SI BUNGSU mencium kening gadis itu perlahan. Kemudian mengecup bibirnya perlahan. Nafas Mei - mei terasa panas. Manik - manik air mengalir di pipinya.
"Koko sayang..."
"Moy - moy. Moy - moy..."
Mei - mei tidak menjawab. Si Bungsu mengguncang tubuhnya. Namun Mei - mei terlalu banyak mengeluarkan darah. Dia jatuh pingsan.
"Moy - moy...!" si Bungsu memanggil.
Dia mendekatkan telinganya ke dada gadis itu. Pelan - pelan terdengar degup jantungnya. Amat perlahan.

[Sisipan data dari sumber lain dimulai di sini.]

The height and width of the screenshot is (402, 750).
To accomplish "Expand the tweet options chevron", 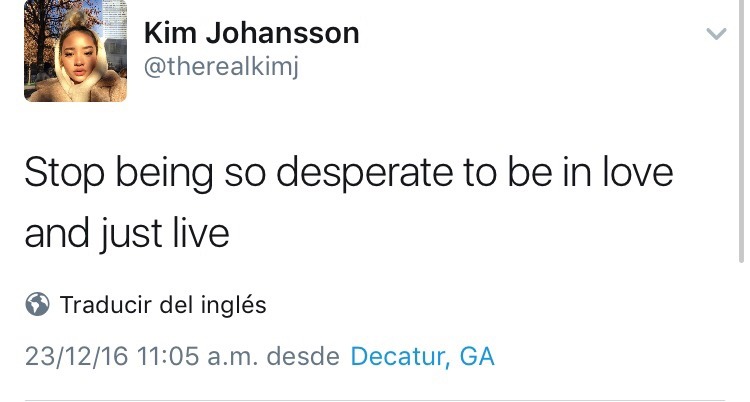I will coord(715,34).
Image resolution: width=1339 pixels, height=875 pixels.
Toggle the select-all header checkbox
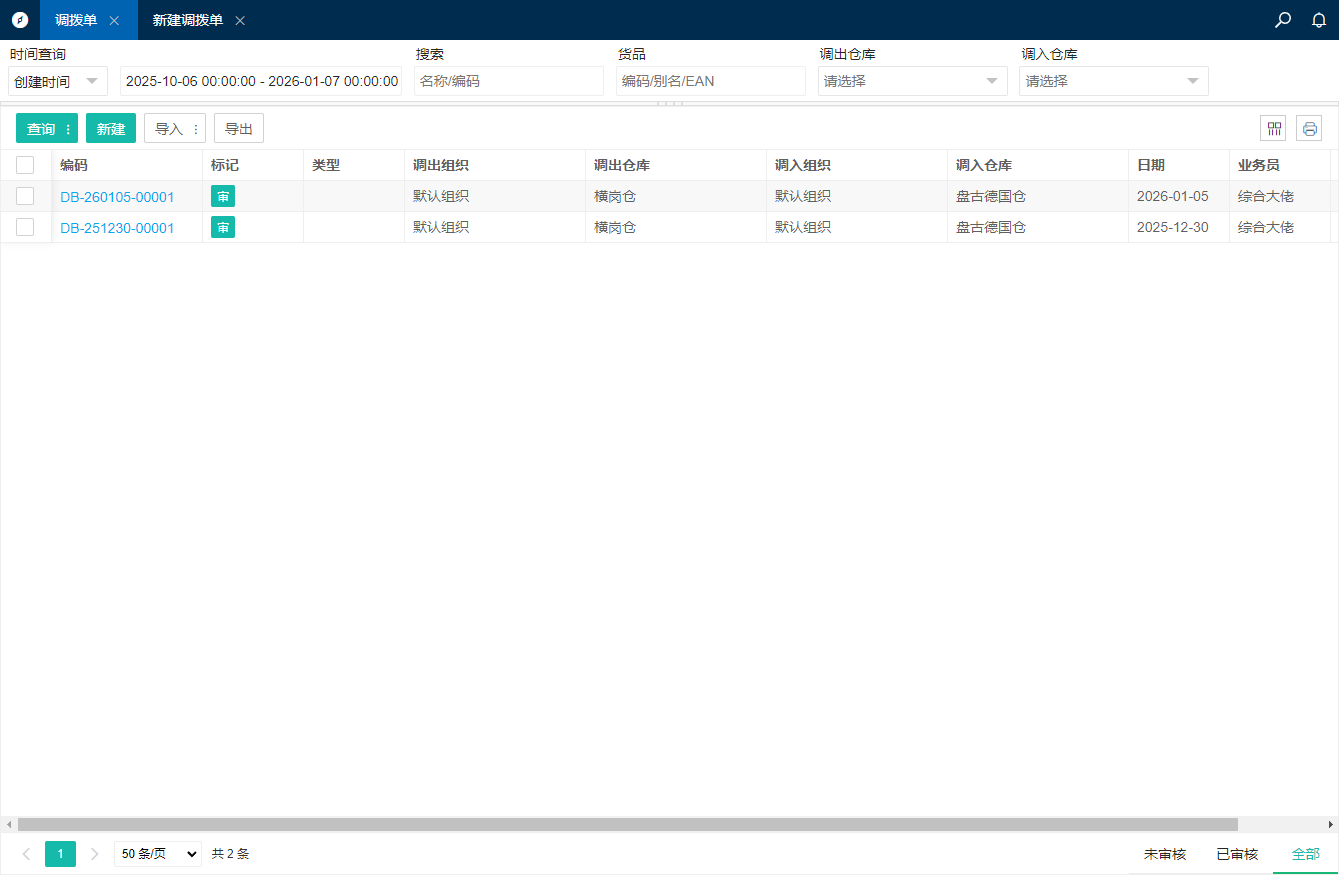pyautogui.click(x=25, y=166)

"Ya Tuhan, ya Tuhan. Selamatkan dia. Selamatkan dia. Tolonglah nyawanya ya Tuhan..." Dia berdoa di antara matanya yang basah.
"Bungsu...!!"
Tiba - tiba ada suara memanggilnya. Dia menoleh. Di belakangnya berdiri tegak Datuk Penghulu. Datuk itu tegak terdiam menatap rumahnya yang rata dengan tanah. Yang sisa pekarangannya sedang dijilati api. Kenapa dia tiba - tiba saja sampai ada di sini?

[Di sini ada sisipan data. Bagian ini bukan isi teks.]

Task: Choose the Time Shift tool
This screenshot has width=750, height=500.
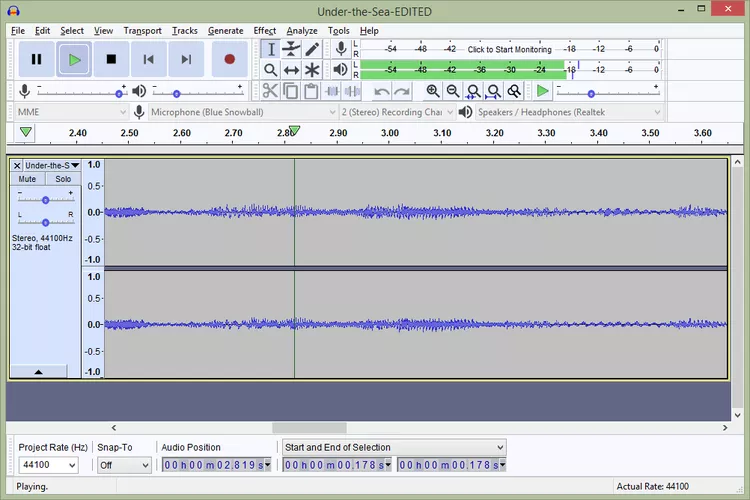Action: point(291,70)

Datuk ini sejak dua hari yang lalu pergi ke Padangpanjang. Di sana di Diniyah Putri, berlangsung rapat perjuangan yang dipimpin oleh Engku Syafei. Tak ada tempat yang paling aman untuk rapat kecuali ruangan belakang sekolah Diniyah Puteri itu. Sebab, Encik Rahmah El Yunusiah yang memimpin sekolah ini amat disegani oleh balatentara Jepang. Encik Rahmah tak pernah mau dibujuk untuk menerima bantuan bagi sekolahnya. Sejak pemerintahan Belanda.
Rahmah sudah bertegas - tegas menolak bantuan dari penjajah. Kini ketika Jepang memerintah, dia tahu, bahwa Jepang adalah fasis yang amat kejam. Itu segera terbukti. Lalu Rahmah menjadi salah seorang pejuang yang ikut membina dan menghubungi pemuda - pemuda Indonesia yang ada dalam Gyugun.
Dalam rapat itu sudah banyak yang dibicarakan. Umumnya tentang taktik melucuti senjata Jepang. Tentang markas, tentang logistik dan penyergapan gudang amunisi di berbagai kota.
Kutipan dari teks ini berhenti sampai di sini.